Tuesday, December 18, 2012

Sitting here in limbo: The manifesto


My College roommate and I were sitting around one night years ago talking about the meaning of life. As we talked the song "Sitting Here in Limbo" by Jimmy Cliff came on. He turned to me and said, "If I were to write a book about my life right now that would be the title, "Sitting here in limbo". I knew immediately what he meant, and so do most college students and young adults.

The years after High School and well beyond are a time of uncertainty and disorientation for young people in our culture. Suspended between childhood and adulthood these are the quintessential "best of times and worst of times".

Finally free to determine their own future young people begin to navigate life on their own. Along with this new freedom come exciting possibilities but also fear and anxiety. Despite the romanticized depictions of young adulthood in movies and on tv this is not a carefree time.
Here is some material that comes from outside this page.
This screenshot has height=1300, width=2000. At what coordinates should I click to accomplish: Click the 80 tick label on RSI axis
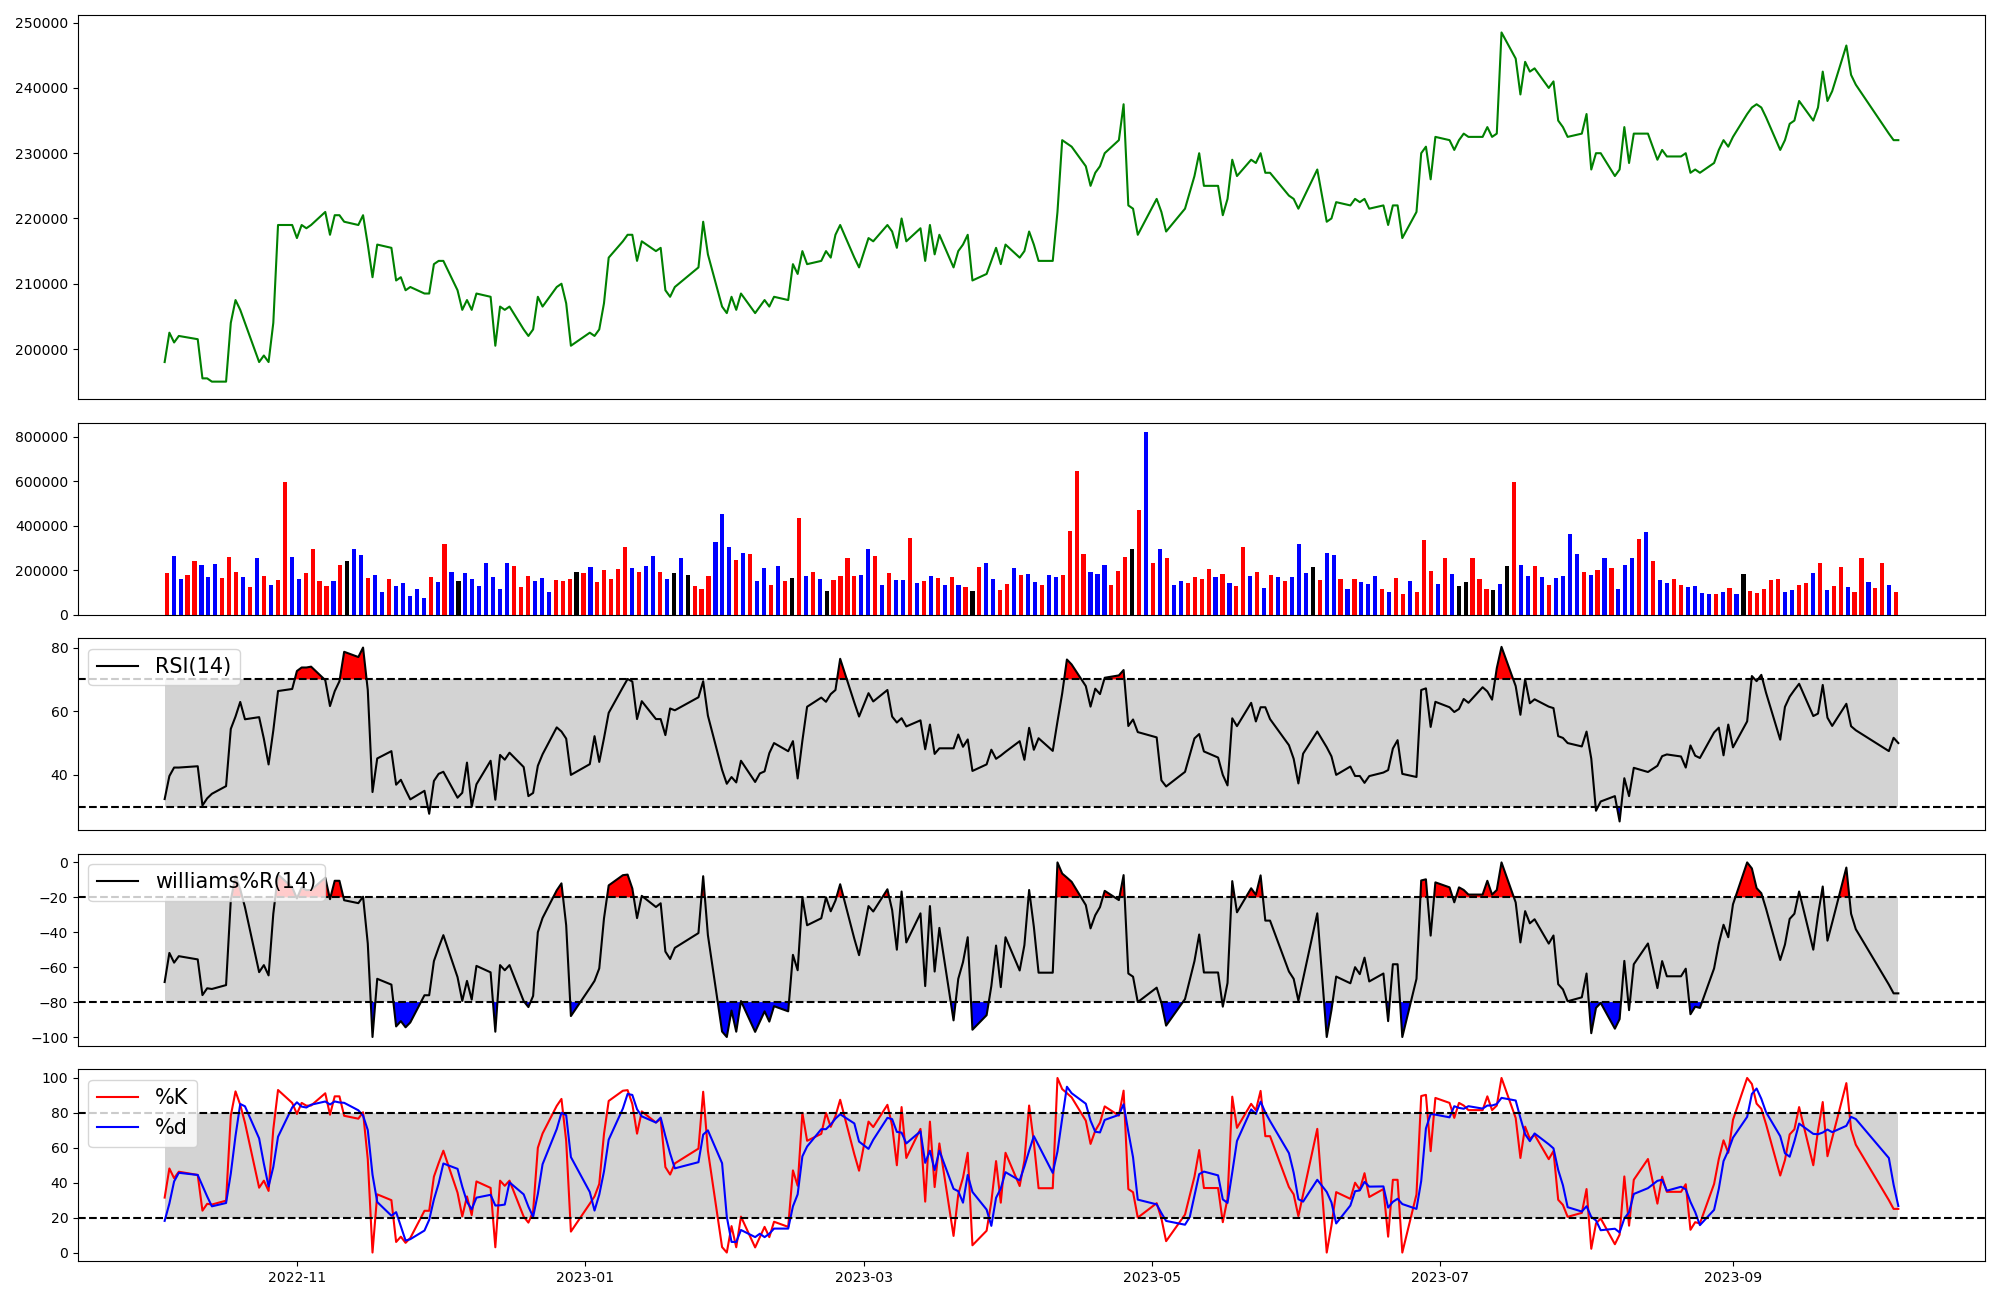point(60,648)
Young adults struggle with a dizzying number of choices about careers, relationships, money, and family. 

And yet precisely when they are most in need of guidance and support young adults are essentially left to their own devices, or forced to give up their newfound freedom for the lives their families choose for them. Those who attend College find more of a support system than those who don't but that only lasts for four years. 

This is an odd departure from the social safety net that surrounds young people before they reach adulthood. Sociologist Robert Wuthnow points out, "We provide day care centers, schools, welfare programs, family counseling, colleges, job training programs, and even detention centers as a kind of institutional surround-sound until young adults reach age 21, and then we provide nothing."  (After the Baby Boomers: How Twenty- and Thirty-Somethings Are Shaping the Future of American Religion by Robert Wuthnow)

If only there were some group that would step forward to provide support, acceptance, and love to young adults when they most need it. It would be even better if that group was desperately in need of the passion and gifts that young adults need. 

Hey, that sounds kind of like the Church doesn't it?

If any group can understand the state of limbo young adults find themselves in it is the Church...a group of people suspended between what we once were and what we are becoming...a group struggling to understand its purpose in a world that no longer looks like it did back in the good old days.

And yet inexplicably there are very few connections between young adults and the Church. This blog is a conversation about why these two groups, who have so much to offer one another, are almost complete strangers. Hopefully it is an opportunity for the Church to better understand young adults, and for young adults to better understand the Church.

I'm of the opinion that these commonalities between young adults and the Church are more than mere coincidence. I think God is up to something here. Limbo can be a disorienting and frightening place or an opportunity for transformation. I hope the conversation here can nudge us toward understanding, meaning, and hope.